**Tasks to carry out**:
1. Condense the paragraph of the passage on presumed receipt of messages that begins "A jury generally is permitted" into a short bulleted list that keeps its main points.
2. Carry the passage on presumed receipt of messages forward with one more paragraph, beginning after its final sentence.

** start of Text excerpt **

A jury generally is permitted to infer that information sent via a reliable means--such as the postal service or a telegram--was received. See United States v. Hairopoulos, 118 F.3d 1240, 1244 (8th Cir. 1997) ("A letter properly addressed and mailed is presumed to have been delivered to the addressee."); Wagner Tractor, Inc. v. Shields, 381 F.2d 441, 446 (9th Cir. 1967) ("There is a presumption of receipt after proper dispatch of a telegram analogous to letters properly mailed."). We see no principled reason why a jury would not be able to make the same inference regarding other forms of communication--such as facsimiles, electronic mail, and in-house computer message systems--provided they are accepted as generally reliable and that the particular message is properly dispatched. See, e.g., United States v. Galiczynski, 44 F. Supp. 2d 707, 714 (E.D. Pa.) ("The rebuttable presumption of service by mailing, or in this case, by fax, can be established by pointing to circumstantial evidence, such as evidence of standard operating office procedures or business practices regularly used concerning the mailing or faxing of documents by a party."), aff'd, 203 F.3d 818 (3d Cir. 1999); American Paging of Texas, Inc. v. El Paso Paging, Inc., 9 S.W.3d 237, 240 (Tex. App. 1999) ("Admission of evidence showing a telephonic document transfer to the recipient's current telecopier number gives rise to a presumption that notice was duly received by the addressee."); SSI Med. Servs., Inc. v. New Jersey, 685 A.2d 1, 5-6 & n.1 (N.J. 1996) (discussing nature of evidence required to raise presumption of mailing and receipt for electronic mail). In this case, Stefen, the supervisor of the Fingerprint Processing Unit, was able to testify that the message had been properly sent to Gates by looking at a copy of the message. Additionally, Stefen testified that the message had printed on the printer in the Warrant and Fugitive Section.5 We believe that this testimony of one familiar with the reliability of this communication system that the message definitely had been sent is sufficient to allow a jury to reasonably conclude that the message in fact reached the Warrant and Fugitive Section.

** end of Text excerpt **
** start of Supplied data **

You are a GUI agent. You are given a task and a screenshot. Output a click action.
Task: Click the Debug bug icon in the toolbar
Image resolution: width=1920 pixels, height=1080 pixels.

** end of Supplied data **

**Answers given**:
1.
- A jury may generally infer that information sent by a reliable means, such as the postal service or a telegram, was received (Hairopoulos; Wagner Tractor).
- The court sees no principled reason why the same inference should not apply to faxes, electronic mail, and in-house computer message systems. This holds if they are accepted as generally reliable and the message was properly dispatched (Galiczynski; American Paging of Texas; SSI Med. Servs.).
- Here, Stefen, supervisor of the Fingerprint Processing Unit, looked at a copy of the message and testified that it had been properly sent to Gates.
- Stefen also testified that the message printed on the printer in the Warrant and Fugitive Section.
- Testimony from someone familiar with the system's reliability that the message was definitely sent is enough for a jury to reasonably conclude that it reached the Warrant and Fugitive Section.

2.
There remains the further matter of whether there is evidence to suggest a finding that the message was delivered to Gates from the printer in her section. To demonstrate proper dispatch of a message, courts generally have accepted evidence of customary mailing practices. For example, this Court has applied the Texas rule that evidence of customary intra-company procedures is sufficient to establish that a particular letter was sent out. See Shur-Value Stamps, Inc. v. Phillips Petroleum Co., 50 F.3d 592, 595-96 (8th Cir. 1995). If evidence of an organization's mail room practices is sufficient to establish that an outgoing letter from employee Jane Doe was dispatched to the addressee, then similar evidence of customary mail room practices should be sufficient to establish that an incoming letter to employee Jane Doe was received by her. Both situations depend on the reliability of the organization's internal delivery processes, and evidence regarding the customary workings and reliability of those processes should be sufficient. In this case, Gates testified that she normally gets the printer messages and that they are either handed to her or placed on her desk by a clerk in the Warrant and Fugitive Section who is responsible for deliveries. There is no evidence that Gates had failed to receive other printer messages. Though we regard this as a very close call, we believe this evidence sufficient to allow the jury to reasonably infer that the Identification Section message was delivered to Gates from the printer in her section.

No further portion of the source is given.